Changes in the IL-18, IL-22, and T lymphocyte subset levels in patients with hepatitis B-related liver cirrhosis and their predictive values for hepatorenal syndrome.

Objective: To investigate the changes in the interleukin (IL)-18, IL-22, and T lymphocyte subset levels in patients with hepatitis B-related liver cirrhosis and to determine their predictive values for hepatorenal syndrome (HRS).

Methods: Clinical data of 70 healthy individuals (group A) and 84 patients with hepatitis B-related liver cirrhosis (group B) admitted to Hospital 989 of the PLA Joint Logistics Support Force were retrospectively collected. The serum levels of IL-18 and IL-22, concentrations of cluster of differentiation (CD)3, CD4, and CD8 cells, as well as the CD4/CD8 ratio in the peripheral blood T lymphocyte subsets were measured. Further, their predictive values for HRS were determined. Logistic regression analysis was employed to identify independent risk factors for HRS.

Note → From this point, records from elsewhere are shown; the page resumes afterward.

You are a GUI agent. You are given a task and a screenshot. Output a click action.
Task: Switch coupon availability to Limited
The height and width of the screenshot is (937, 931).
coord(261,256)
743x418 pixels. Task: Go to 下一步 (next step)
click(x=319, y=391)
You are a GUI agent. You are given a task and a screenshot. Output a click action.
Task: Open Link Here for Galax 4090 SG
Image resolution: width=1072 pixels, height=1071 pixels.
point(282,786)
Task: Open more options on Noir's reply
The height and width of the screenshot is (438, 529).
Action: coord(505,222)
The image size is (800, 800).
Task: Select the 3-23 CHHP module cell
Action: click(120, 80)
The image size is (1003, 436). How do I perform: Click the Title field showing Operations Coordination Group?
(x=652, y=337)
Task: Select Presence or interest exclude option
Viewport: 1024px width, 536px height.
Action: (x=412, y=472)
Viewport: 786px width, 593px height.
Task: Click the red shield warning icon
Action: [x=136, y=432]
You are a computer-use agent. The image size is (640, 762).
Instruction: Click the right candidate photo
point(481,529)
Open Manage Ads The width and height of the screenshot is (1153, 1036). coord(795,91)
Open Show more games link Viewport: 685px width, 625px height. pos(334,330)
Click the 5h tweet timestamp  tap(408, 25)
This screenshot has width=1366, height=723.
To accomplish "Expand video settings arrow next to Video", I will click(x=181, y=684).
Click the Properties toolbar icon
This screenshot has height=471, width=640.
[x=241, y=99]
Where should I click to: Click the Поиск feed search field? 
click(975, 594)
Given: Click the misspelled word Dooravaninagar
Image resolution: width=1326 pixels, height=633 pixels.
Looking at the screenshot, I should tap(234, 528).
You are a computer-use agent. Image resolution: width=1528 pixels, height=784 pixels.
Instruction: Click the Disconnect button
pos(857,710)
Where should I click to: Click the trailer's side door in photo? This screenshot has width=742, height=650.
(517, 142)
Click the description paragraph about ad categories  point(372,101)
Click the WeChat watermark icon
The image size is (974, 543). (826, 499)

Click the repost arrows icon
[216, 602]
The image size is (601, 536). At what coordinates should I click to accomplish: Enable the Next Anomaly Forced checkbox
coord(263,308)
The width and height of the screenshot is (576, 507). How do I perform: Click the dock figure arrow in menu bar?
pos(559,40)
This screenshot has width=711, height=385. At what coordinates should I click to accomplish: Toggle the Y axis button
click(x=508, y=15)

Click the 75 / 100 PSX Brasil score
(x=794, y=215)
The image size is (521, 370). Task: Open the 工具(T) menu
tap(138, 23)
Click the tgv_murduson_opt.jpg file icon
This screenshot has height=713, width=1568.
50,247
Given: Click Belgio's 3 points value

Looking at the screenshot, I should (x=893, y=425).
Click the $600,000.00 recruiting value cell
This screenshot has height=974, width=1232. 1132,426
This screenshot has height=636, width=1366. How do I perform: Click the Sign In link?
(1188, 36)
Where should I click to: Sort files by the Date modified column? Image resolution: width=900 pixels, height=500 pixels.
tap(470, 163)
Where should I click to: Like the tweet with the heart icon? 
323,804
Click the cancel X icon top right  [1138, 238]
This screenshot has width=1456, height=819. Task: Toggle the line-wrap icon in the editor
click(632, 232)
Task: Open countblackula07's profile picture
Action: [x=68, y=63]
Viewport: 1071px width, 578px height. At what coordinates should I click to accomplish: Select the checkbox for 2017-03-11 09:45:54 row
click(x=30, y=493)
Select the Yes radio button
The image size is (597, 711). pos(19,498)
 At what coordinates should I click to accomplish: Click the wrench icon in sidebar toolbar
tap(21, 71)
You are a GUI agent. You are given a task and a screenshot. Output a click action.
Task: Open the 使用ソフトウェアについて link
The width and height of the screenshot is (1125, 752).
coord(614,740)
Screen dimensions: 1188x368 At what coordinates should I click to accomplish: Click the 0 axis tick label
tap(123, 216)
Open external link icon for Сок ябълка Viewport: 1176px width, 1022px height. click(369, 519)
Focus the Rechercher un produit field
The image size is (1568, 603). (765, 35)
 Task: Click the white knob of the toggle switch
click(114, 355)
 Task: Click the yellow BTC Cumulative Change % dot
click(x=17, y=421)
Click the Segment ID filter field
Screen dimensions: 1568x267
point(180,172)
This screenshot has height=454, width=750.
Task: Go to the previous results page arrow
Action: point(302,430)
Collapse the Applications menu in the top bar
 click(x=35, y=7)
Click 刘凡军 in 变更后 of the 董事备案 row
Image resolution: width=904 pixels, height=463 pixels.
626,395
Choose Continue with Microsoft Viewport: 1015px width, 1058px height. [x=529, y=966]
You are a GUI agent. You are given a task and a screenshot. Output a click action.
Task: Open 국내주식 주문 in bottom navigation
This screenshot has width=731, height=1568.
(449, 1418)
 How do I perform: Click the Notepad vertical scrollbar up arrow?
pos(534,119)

Results: In group B, the posttreatment IL-18 and IL-22 levels and CD8 cell concentration significantly decreased after treatment, whereas the CD3 and CD4 cell concentrations and CD4/CD8 ratio increased. Notably, the serum IL-18 and IL-22 levels were higher in patients with HRS than in those without. Also, the CD3 and CD4 cell concentrations and CD4/CD8 ratio in the peripheral blood were lower in patients with HRS than in those without. The sensitivities of the serum IL-18 and IL-22 levels for predicting HRS were 90.32% and 80.65%, and the specificities were 71.70% and 77.36%, respectively. The sensitivities of CD3, CD4, and CD8 cell concentrations for predicting HRS were 77.42%, 90.32%, and 83.87%, and the specificity was 67.92%, 64.15%, and 52.83%, respectively. Moreover, the sensitivity and specificity of CD4/CD8 ratio for predicting HRS were 80.65% and 86.79%, respectively.

Conclusions: IL-18, IL-22, and T lymphocyte subset levels may have significant implications in the progression of hepatitis B-related liver cirrhosis, and detecting these markers could aid in treatment, evaluation, and prediction of HRS in patients. Furthermore, IL-18 and IL-22 levels and the CD4/CD8 ratio were identified as independent risk factors for HRS.